Fijiは”Fiji Is Just ImageJ"の略。ImageJ2に多数の一般的なプラグインを加えた汎用画像解析ソフトフェア。

固定 Fixation#

試料内の細胞・分子成分を安定化させると同時に、生物学的機能を停止させる処理。使用する固定剤(例:パラホルムアルデヒド、グルタルアルデヒド、メタノール)、濃度、および処理条件(例:緩衝液、温度)によって、細胞や分子構造の保存状態が決まる。観察対象のサンプルや構造に応じて最適化が必要である。

画像処理 Image processing#

画像処理は、画像に対して実行され、別の画像を生成する操作のこと。画像処理には、単純なもの(サイズ変更や回転など)もあれば、高度なもの(円や線など画像の特定の特徴を強調するなど)もある。

浸液 Immersion media#

浸液は、対物レンズとカバーガラスまたは試料の間を満たす媒質のこと。対物レンズの開口数 NAに\(NA=RI * sin(θ)\)の形で影響し、横方向および軸方向の分解能に関わる。収差を最小限に抑えて画質を向上させるためには、浸液の屈折率 RI は封入剤の屈折率に合わせることが重要である。浸液には、空気、水、シリコーンオイル、グリセロール、オイルなどが用いられる。

免疫標識 Immunolabeling#

固定サンプルに対して最も広く用いられる標識技術のひとつ。蛍光標識された一次抗体を用いて目的タンパク質を検出する方法と、一次抗体と蛍光標識二次抗体を組み合わせた二段階標識法がある。二段階標識を用いると、シグナルの増幅が期待できる。免疫標識の主な課題は抗体のサイズであり、十分な透過処理が必要である。重鎖のみからなるナノボディは通常の抗体より大幅に小さく、代替手段として有効である。
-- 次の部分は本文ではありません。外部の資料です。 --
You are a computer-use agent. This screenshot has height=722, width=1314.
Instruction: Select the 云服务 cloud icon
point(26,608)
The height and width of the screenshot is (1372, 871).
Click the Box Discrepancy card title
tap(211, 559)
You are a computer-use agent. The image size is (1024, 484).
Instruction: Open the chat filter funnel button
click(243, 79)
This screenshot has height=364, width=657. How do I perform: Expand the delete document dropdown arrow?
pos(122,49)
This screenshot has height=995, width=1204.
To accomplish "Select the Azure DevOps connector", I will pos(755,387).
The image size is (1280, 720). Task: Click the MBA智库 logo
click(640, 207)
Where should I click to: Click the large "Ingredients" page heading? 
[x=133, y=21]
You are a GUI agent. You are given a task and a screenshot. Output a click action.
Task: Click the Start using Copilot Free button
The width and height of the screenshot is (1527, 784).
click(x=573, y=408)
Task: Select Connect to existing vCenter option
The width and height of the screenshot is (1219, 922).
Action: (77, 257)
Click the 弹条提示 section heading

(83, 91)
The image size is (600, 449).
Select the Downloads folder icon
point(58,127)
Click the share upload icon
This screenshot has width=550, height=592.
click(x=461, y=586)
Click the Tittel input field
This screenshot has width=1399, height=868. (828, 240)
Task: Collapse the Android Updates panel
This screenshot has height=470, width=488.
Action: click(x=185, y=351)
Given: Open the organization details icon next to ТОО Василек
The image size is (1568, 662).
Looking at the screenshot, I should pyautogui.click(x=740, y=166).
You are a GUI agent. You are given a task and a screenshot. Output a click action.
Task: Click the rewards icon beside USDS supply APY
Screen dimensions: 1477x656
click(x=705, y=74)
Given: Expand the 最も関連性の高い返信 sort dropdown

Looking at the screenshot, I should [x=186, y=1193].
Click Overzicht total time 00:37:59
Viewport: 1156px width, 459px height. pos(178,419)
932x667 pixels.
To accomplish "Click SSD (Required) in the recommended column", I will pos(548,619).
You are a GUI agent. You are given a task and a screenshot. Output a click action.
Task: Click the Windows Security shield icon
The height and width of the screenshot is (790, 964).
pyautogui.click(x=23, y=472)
生体内イメージング Intravital imaging#

臓器を取り出したり、サンプルを固定したりすることなく、生きた動物の体内における細胞構造や生物学的プロセスをリアルタイムで観察するイメージング法。一般的に、多光子顕微鏡などの光透過性に優れた特殊な機器や手法が必要であり、光学窓などを通じて特定の臓器にアクセスできることが前提となる。生体内イメージングは生命倫理委員会の監督下に置かれ、IACUCおよびその他の機関委員会の承認が必要である。

封入剤 Mounting media#

試料を封入(マウント)する溶液。pH緩衝作用、サンプル全体の屈折率の均一化(理想的にはガラスの屈折率への適合)、および光退色の抑制(媒質の種類による)によって、蛍光体を含むサンプルを保存しながら取得時の画質を向上させる。また、サンプルの乾燥を防ぎ、長期保存を可能にする。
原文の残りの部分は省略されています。